A média final obtida por Nélson Hungria, inferior à conquistada por Roberto Lyra, não o impediu de, com o decurso do tempo, ser galardoado com o reconhecimento geral da comunidade jurídica de o maior penalista brasileiro de todos os tempos!

Registre-se que um dos examinadores — o prof. Gomes Carneiro — por ocasião do parecer da comissão favorável a que ambos fossem nomeados, fez questão de esclarecer: “Tendo julgado deficientes todas as provas de ambos os candidatos dei-lhes notas que os inabilitavam; por lastimável inadvertência minha, porém, não constou da ata do julgamento final a explicação do meu voto com as suas conseqüências lógicas”.

Nos dias atuais, às vezes nos deparamos com pessoas despreparadas integrando comissão examinadora de concursos importantes. Ninguém deve surpreender-se com figuras sabidamente menores portadoras de majestoso currículo composto de títulos de favor. É que as “panelinhas” nunca falham!

Nélson Hungria e Roberto Lyra, embora tenham disputado concurso, nunca deixaram de se estimarem e se admirarem.

Pois é. Poucos sabiam já ter havido banca examinadora que atribuísse a Nélson Hungria a pífia avaliação de seis e três décimos. Não faltou quem inabilitasse tanto Hungria quanto Roberto Lyra ao exercício da carreira docente!
Está visto que o tempo é realmente senhor da razão!

CÁTEDRA DE FILOSOFIA

Prélio intelectual que as velhas gerações sempre recordam na terra de Rui Barbosa foi o concurso para o preenchimento da cátedra de Filosofia do Direito.
Não porque os disputantes se equivalessem em preparo intelectual, mas pelo fato de que só um dos pleiteantes era bem visto pelo prof. Orlando Gomes, numa fase em que este, no ápice de prestígio no meio acadêmico, exercia a diretoria da faculdade em que ia ser preenchido o cargo docente.

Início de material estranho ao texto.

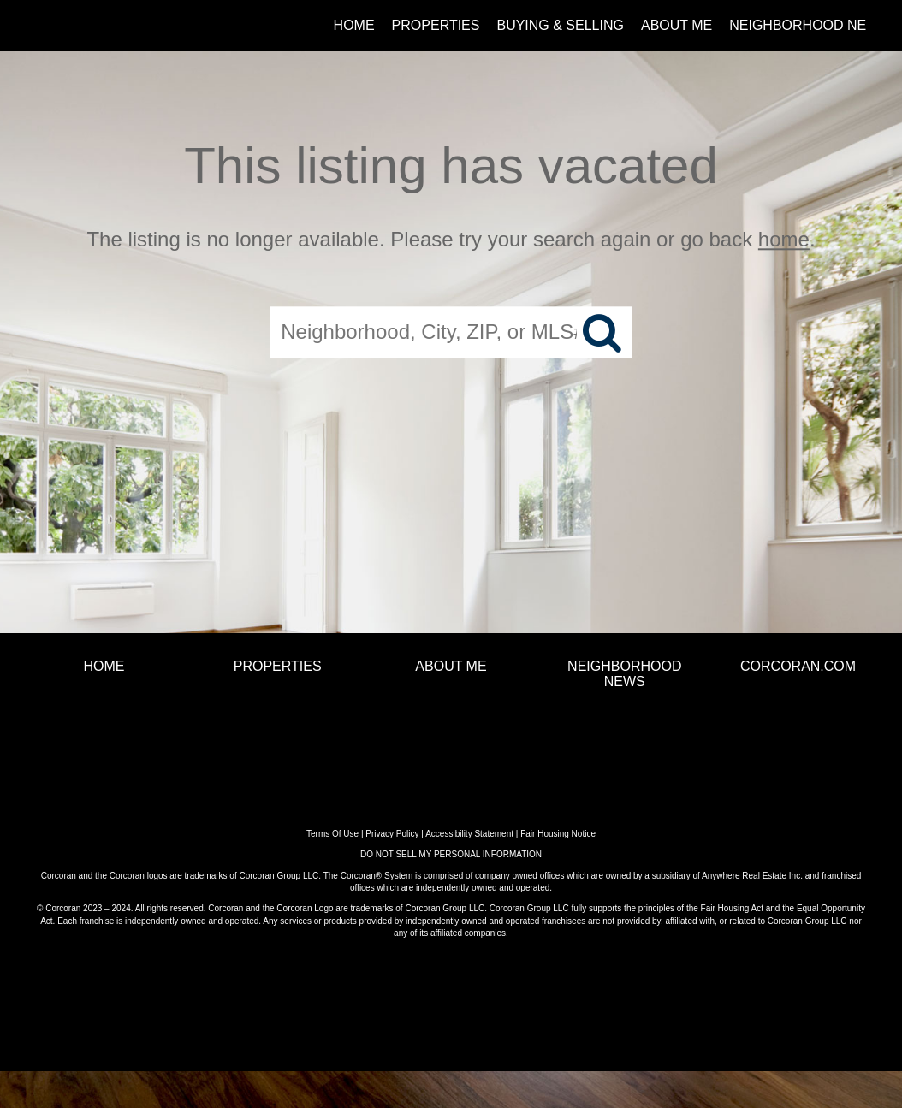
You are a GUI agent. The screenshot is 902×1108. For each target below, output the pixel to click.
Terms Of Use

Um dos examinadores convidado foi o mais consagrado mestre brasileiro da disciplina, prof. Miguel Reale. O candidato da preferência de Orlando Gomes era o prof. Jenner Barreto Bastos, homem discreto e educado, que alcançamos, como estudante, no magistério de Direito Romano, na qualidade de eventual substituto do prof. Adalício Nogueira, quando este se ausentara da capital baiana para fixar residência, em Brasília, para o exercício do cargo de ministro do Supremo Tribunal Federal.

Embora o apoio de Orlando Gomes significasse meio caminho andado na conquista da láurea acadêmica, o vitorioso foi o prof. Auto José de Castro, que não desfrutava da simpatia do sumo civilista, diretor da faculdade. Muitos anos depois, quando cursamos o 5º ano, aluno de Auto de Castro, figura deveras genial, este ainda evidenciava mágoas, ao fazer referências aos óbices que precisara transpor na batalha pela conquista da cadeira. Chegava ao extremo de desmerecer o contendor no plano intelectual.

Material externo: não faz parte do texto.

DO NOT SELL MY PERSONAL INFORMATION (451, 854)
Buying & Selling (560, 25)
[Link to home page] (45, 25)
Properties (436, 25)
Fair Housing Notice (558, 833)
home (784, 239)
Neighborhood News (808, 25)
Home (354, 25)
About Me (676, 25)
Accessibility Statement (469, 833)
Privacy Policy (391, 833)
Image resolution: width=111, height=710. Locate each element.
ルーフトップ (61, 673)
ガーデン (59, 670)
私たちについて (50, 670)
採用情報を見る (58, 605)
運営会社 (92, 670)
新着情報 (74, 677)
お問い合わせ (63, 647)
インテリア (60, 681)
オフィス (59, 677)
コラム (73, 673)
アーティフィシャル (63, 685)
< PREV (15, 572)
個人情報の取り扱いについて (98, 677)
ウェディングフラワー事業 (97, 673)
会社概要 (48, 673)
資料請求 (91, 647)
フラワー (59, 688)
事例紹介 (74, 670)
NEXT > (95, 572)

Quantos assistiram ao desenrolar das sustentações orais do memorável certame, centrado em discussão filosófica, guardaram na memória a superioridade intelectual de Auto de Castro. Do mesmo modo, jamais esqueceram o emocionante debate travado entre Miguel Reale e Auto de Castro, ambos entrincheirados em forte arsenal dialético.

Eram dois bicudos que não se beijavam por motivos político-ideológicos. Ainda estudante, nas incursões que empreendíamos à biblioteca da faculdade, tomamos ciência dos acontecimentos marcantes da história daquela instituição de ensino jurídico.
Tivemos oportunidade de ler o discurso de posse do prof. Auto José de Castro, pronunciado perante a congregação, repleto de ironias e irreverências assestadas contra antigos mestres.